It should be noted that the percentages cited in this compilation are useful only in relation to each other in the specific context of this project. This is due to the sampling method which was heavily weighted toward suspect collections and areas within collections. These figures are not to be extrapolated to collections of materials not sampled. For example, most collections will contain far less than the total 30.9% degraded samples for this survey. A very large collection may contain only a small percentage of degraded negatives. The University of Louisville's Caufield and Shook Collection, for instance, contains roughly 5000 degraded negatives out of a total of approximately 160,000 negatives, or 3.1% Percentages can also be somewhat deceptive in instances where few samples were registered, such as for Hammer film.
A useful summation of the data is seen in a chronological overview for each manufacturer of the total number of negatives surveyed and the number of degraded samples.
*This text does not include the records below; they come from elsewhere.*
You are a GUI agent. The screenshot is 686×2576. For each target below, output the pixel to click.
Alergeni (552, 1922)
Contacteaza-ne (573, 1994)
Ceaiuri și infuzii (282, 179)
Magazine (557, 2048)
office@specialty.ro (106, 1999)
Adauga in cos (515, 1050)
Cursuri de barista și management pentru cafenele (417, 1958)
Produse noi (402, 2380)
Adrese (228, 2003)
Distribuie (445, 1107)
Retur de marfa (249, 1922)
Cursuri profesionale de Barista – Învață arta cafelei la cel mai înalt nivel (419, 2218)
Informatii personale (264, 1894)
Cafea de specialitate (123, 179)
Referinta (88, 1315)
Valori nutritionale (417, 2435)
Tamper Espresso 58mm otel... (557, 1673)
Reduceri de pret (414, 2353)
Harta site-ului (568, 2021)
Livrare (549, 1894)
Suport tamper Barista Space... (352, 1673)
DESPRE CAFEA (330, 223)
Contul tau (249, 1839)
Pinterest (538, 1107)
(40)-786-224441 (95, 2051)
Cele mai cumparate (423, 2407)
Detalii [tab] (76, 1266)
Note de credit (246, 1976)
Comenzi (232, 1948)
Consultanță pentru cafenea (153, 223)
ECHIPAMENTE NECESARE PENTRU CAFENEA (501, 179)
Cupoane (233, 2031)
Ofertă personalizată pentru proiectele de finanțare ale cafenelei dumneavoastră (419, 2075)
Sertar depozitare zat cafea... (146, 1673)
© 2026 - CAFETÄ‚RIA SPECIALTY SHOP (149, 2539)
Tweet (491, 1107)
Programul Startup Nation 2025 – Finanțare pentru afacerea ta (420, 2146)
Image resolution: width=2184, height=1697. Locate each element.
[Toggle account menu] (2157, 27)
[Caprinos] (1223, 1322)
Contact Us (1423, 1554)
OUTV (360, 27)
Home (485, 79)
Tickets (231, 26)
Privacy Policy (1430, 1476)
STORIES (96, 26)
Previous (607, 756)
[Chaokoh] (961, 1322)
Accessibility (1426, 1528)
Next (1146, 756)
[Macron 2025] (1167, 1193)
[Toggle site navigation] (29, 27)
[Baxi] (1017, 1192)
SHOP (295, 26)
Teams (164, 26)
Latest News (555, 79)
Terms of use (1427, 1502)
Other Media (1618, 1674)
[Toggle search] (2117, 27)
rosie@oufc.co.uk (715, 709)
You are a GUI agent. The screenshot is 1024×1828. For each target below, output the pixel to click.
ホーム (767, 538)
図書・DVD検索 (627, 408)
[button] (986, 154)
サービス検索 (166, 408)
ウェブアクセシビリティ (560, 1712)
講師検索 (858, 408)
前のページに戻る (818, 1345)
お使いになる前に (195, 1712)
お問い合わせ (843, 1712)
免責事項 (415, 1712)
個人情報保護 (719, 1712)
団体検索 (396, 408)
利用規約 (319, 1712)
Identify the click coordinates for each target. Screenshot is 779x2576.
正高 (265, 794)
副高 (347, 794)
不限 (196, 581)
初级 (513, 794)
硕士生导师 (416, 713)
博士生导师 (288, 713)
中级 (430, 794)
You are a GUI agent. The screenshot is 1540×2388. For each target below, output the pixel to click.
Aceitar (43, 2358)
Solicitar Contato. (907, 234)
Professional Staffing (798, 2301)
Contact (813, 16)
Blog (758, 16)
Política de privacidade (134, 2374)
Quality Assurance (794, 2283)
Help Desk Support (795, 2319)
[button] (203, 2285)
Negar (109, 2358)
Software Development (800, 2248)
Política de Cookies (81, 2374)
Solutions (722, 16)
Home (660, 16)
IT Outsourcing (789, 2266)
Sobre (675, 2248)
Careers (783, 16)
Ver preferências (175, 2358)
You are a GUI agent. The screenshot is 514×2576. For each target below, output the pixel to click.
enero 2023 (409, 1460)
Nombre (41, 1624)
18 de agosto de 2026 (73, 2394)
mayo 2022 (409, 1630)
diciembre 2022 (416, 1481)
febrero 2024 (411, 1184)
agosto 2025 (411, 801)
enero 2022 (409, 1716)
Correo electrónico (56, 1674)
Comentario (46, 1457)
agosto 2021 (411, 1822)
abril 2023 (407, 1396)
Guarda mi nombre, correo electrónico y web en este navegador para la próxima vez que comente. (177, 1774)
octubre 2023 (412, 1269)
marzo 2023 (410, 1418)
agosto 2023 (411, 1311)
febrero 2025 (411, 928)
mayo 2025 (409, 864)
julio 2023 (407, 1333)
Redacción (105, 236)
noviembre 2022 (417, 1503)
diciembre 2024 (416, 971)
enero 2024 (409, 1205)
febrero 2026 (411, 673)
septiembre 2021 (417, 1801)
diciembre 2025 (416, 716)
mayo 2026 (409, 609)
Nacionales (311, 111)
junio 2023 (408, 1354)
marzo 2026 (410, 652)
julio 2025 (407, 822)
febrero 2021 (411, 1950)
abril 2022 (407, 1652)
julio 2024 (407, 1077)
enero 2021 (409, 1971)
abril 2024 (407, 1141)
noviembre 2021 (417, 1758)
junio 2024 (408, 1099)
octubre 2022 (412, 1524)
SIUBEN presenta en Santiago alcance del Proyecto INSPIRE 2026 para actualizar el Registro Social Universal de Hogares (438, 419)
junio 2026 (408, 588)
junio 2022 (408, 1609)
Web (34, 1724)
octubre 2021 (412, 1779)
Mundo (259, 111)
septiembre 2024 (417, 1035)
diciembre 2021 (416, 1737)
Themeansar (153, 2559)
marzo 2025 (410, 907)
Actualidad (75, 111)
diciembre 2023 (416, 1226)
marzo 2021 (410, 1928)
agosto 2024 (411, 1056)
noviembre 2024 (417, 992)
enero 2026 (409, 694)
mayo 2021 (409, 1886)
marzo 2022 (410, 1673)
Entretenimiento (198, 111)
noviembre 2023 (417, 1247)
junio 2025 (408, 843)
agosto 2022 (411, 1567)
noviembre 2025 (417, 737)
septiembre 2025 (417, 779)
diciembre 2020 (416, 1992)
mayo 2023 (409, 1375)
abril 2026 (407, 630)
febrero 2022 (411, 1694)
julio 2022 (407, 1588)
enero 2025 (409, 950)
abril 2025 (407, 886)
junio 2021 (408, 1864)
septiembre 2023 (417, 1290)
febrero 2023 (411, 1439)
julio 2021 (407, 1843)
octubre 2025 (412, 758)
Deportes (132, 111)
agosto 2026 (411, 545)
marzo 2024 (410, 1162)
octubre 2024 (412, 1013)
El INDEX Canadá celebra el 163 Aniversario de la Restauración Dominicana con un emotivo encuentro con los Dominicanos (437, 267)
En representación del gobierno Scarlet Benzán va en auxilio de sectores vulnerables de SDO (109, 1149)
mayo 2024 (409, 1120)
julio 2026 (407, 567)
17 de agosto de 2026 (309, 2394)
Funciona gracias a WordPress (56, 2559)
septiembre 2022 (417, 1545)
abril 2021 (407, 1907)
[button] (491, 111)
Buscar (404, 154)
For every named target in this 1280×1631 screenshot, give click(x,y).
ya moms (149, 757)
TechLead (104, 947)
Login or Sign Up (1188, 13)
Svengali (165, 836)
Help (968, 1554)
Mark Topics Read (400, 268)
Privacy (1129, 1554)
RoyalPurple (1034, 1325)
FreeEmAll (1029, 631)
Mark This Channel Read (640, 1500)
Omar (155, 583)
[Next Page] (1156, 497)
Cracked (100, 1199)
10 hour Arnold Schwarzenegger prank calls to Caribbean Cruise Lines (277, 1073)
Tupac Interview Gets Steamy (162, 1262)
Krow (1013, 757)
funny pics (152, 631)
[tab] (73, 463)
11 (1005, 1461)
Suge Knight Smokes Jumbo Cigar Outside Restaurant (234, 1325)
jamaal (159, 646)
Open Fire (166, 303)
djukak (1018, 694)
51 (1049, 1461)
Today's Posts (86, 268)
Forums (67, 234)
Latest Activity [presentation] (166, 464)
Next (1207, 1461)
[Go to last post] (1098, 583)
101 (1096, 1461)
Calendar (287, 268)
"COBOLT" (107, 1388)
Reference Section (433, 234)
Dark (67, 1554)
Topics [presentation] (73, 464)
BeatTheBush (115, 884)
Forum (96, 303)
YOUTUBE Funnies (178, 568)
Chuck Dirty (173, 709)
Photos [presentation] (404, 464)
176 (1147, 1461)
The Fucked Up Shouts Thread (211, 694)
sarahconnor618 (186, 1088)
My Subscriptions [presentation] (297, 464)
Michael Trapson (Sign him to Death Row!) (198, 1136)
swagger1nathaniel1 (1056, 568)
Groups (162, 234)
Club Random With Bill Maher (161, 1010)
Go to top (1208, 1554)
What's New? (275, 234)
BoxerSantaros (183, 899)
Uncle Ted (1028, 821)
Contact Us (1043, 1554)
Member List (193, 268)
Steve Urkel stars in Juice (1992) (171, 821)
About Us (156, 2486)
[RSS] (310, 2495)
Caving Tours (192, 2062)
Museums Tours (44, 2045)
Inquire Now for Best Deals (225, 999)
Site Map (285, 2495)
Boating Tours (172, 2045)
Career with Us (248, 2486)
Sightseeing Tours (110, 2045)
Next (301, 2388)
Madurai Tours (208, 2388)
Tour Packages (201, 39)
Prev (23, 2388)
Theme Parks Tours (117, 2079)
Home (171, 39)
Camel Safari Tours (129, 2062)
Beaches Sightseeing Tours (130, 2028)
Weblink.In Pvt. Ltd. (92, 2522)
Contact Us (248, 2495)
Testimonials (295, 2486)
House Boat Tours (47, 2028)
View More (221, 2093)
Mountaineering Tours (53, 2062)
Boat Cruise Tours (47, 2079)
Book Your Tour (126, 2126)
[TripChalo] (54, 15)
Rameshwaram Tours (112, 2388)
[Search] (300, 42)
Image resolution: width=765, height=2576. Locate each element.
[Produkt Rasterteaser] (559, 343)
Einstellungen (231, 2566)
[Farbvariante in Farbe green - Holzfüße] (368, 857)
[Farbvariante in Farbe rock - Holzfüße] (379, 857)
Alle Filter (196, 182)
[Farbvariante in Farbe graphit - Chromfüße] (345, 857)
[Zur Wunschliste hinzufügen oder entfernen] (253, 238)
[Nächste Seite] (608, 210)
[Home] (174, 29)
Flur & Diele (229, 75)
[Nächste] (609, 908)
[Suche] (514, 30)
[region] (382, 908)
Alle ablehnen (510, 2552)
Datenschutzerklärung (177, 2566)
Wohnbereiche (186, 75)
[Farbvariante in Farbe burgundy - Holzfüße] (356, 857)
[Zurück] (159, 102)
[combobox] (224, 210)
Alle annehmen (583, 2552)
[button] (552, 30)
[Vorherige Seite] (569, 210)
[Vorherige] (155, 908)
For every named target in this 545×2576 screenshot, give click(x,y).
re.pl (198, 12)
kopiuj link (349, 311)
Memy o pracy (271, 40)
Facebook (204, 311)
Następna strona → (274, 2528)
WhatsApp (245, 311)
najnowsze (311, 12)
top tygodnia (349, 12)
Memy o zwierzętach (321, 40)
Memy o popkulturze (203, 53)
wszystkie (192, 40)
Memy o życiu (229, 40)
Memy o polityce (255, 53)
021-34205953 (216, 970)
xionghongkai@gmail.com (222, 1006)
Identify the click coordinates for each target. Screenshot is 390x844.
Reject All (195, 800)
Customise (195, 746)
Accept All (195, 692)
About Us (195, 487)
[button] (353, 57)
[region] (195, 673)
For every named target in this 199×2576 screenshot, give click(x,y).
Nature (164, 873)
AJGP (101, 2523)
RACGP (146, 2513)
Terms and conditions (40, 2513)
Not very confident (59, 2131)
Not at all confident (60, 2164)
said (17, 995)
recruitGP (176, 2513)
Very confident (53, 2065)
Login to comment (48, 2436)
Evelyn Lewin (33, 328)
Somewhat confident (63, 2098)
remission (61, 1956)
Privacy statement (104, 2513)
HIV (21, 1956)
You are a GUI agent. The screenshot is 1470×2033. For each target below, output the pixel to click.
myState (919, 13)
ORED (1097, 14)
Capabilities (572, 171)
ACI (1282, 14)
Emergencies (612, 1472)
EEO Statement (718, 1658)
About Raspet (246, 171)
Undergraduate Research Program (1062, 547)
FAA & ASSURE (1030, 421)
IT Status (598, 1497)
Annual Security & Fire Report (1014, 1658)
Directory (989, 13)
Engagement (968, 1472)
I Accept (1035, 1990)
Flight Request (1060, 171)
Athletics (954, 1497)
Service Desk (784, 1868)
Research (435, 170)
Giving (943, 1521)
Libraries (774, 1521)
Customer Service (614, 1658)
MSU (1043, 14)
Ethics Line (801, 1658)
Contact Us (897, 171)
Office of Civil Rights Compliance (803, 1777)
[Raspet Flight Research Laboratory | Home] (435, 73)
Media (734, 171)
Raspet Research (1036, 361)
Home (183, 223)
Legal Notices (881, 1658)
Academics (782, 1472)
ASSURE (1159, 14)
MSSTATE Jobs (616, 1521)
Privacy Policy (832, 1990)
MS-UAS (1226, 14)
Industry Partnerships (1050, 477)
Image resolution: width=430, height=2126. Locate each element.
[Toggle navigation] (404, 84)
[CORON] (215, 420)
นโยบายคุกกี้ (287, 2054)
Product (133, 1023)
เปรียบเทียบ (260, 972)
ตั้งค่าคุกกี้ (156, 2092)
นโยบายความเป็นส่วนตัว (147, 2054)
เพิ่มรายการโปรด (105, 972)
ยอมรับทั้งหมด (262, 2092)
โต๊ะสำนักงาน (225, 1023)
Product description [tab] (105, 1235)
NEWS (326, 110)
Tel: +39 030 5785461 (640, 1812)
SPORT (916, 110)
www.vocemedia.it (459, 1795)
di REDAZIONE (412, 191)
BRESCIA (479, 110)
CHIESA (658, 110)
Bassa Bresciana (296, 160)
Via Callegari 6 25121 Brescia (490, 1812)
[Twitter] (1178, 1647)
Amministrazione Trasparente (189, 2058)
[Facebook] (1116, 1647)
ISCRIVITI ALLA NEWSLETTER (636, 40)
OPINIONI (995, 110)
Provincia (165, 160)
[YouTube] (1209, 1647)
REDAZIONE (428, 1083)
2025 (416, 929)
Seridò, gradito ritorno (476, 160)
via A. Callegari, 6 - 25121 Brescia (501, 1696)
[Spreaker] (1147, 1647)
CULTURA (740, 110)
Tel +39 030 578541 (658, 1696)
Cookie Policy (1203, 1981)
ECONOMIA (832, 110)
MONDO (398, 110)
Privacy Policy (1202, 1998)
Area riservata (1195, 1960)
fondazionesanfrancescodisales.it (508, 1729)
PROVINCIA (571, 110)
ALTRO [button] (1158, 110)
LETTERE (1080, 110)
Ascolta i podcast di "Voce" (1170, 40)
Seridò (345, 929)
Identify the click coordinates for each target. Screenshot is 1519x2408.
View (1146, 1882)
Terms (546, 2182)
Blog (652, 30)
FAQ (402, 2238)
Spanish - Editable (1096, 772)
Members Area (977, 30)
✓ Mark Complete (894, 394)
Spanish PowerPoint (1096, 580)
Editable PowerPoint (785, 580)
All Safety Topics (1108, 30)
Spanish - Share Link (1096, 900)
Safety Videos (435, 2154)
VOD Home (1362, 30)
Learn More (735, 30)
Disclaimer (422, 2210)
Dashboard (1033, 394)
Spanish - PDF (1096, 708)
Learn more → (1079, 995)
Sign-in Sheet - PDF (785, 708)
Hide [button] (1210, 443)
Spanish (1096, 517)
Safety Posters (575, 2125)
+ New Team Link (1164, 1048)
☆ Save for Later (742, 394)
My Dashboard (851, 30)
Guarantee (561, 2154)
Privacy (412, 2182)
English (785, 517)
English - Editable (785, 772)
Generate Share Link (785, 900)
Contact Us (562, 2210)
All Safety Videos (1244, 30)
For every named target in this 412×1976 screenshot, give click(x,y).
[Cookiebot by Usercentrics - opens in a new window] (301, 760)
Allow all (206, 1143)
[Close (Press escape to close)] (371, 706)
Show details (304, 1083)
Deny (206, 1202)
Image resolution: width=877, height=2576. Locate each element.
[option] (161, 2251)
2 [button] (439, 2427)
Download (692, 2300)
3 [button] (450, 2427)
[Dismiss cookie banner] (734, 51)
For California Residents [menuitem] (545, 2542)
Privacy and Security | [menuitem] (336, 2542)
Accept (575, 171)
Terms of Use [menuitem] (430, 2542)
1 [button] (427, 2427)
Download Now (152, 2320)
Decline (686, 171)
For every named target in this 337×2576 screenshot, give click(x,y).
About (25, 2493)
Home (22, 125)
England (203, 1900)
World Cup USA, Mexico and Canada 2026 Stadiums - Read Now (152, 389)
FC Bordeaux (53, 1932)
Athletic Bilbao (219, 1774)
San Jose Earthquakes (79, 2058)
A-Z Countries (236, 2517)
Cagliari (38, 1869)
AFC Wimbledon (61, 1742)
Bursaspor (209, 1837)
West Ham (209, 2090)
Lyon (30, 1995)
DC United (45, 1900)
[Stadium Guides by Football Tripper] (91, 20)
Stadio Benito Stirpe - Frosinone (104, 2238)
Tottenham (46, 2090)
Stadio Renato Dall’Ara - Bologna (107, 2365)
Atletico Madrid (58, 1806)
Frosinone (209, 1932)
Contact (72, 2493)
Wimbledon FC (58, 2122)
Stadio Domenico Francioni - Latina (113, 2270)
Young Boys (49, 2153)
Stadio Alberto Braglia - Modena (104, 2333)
Figure 1 shows a comparison between manufacturers and the percentage of degraded samples. It indicates the average for all samples, as well as that for individual manufacturers. Regardless of data skews caused by sampling size, general trends remain consistent. Kodak film accounts for all of the degraded samples dated before 1936. After 1936, the total percentage for all negatives becomes an average of the three major manufacturers individual percentages. After 1940, the Kodak average fell consistently below the mean, while Agfa/Ansco and Defender films suffer from higher than average percentages of degradation.
Figure 1: PERCENTAGE OF SAMPLES DEGRADED, (By Year).
It is interesting to note that pre-1930 samples of Kodak safety films show no signs of serious degradation. This is despite the fact that these films are most definitely on cellulose diacetate film base. The early samples were part of collections which contained other later degraded samples. Later degraded Kodak films, especially those dated after 1940, were probably made with one of the mixed cellulose esters. Both Agfa/Ansco and Defender/Dupont Defender products were on cellulose diacetate film base throughout the period. This indicates that all cellulose esters are susceptible to degradation and not just diacetate as had been assumed by some curators. Conversely, negatives still in good condition include diacetate, as well as the mixed esters.
Although some degraded Defender films were dated before 1945, there was a clear increase in the percentages of degraded film after 1945, the year that Dupont assumed control of the company.[40] For instance, notch K Defender film (X-F Panchromatic) dated 1934–41 was found degraded in only one of ten collections which contained them. Later Dupont Defender film, from the 1946–1955 period were found degraded in nearly 100% of the samples surveyed.
“The history of a cellulose derivative can never be completely known, and so the exact behaviour of a given sample cannot be precisely predicted or explained.” Vivian Stannett, Cellulose Acetate Plastics, 1951.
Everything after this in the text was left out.